### WHAT YOU SHOULD DO
Can you put every line of the records below into a numbered list, leaving out blank lines and pictures?

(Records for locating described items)
========

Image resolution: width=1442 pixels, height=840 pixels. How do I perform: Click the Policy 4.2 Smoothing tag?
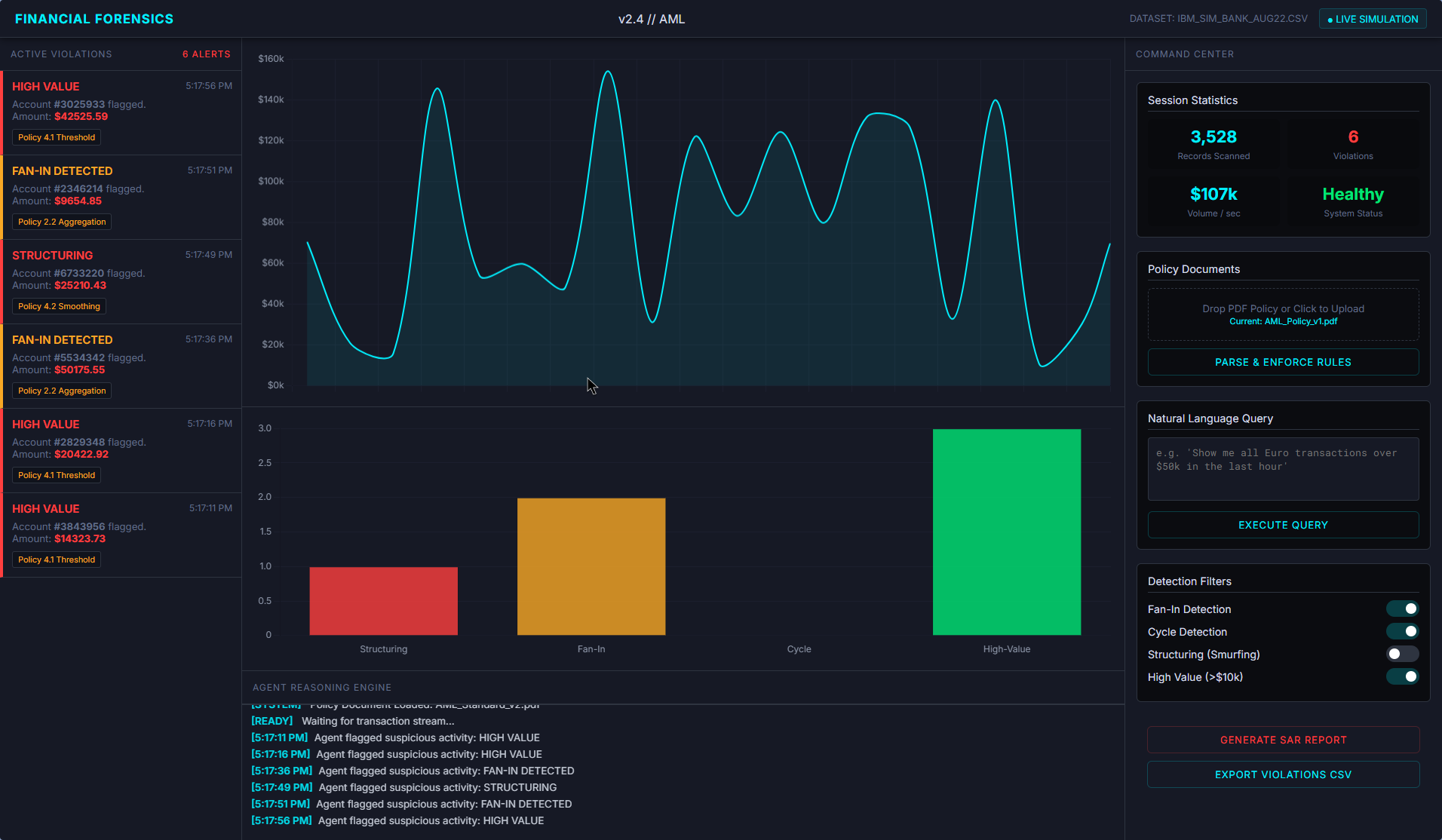59,306
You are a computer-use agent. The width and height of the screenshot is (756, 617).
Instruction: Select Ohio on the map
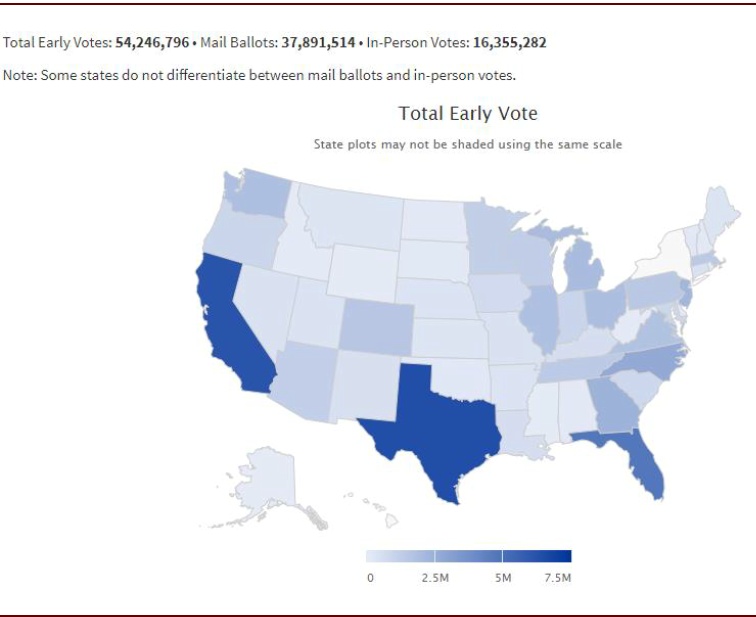tap(603, 304)
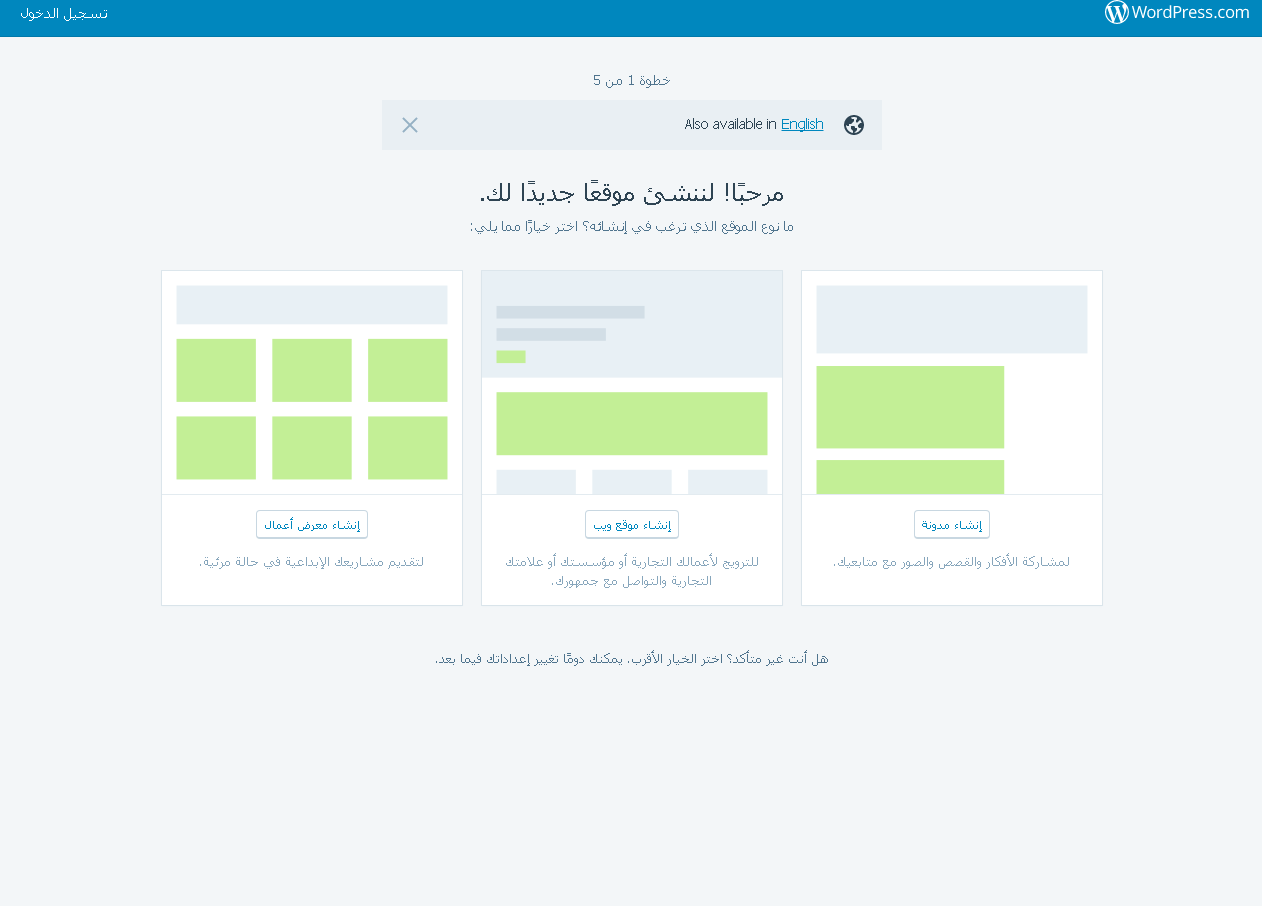Click the globe language icon
The width and height of the screenshot is (1262, 906).
[853, 125]
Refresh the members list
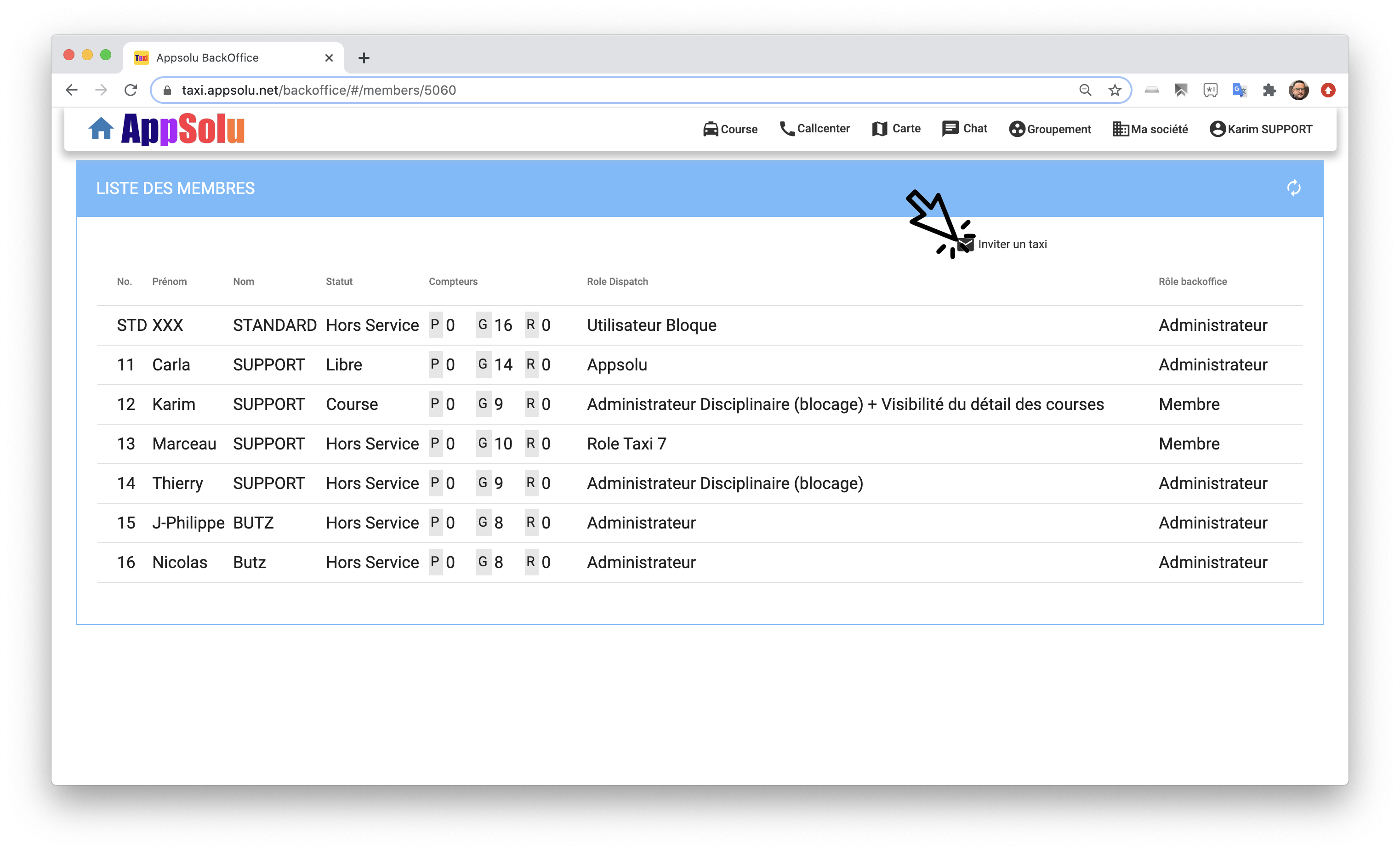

========

### RESPONSE TO THE EXERCISE
1. Image resolution: width=1442 pixels, height=840 pixels. How do I perform: Click the Policy 4.2 Smoothing tag?
2. 59,306
3. You are a computer-use agent. The width and height of the screenshot is (756, 617).
4. Instruction: Select Ohio on the map
5. tap(603, 304)
6. Click the globe language icon
7. The width and height of the screenshot is (1262, 906).
8. [853, 125]
9. Refresh the members list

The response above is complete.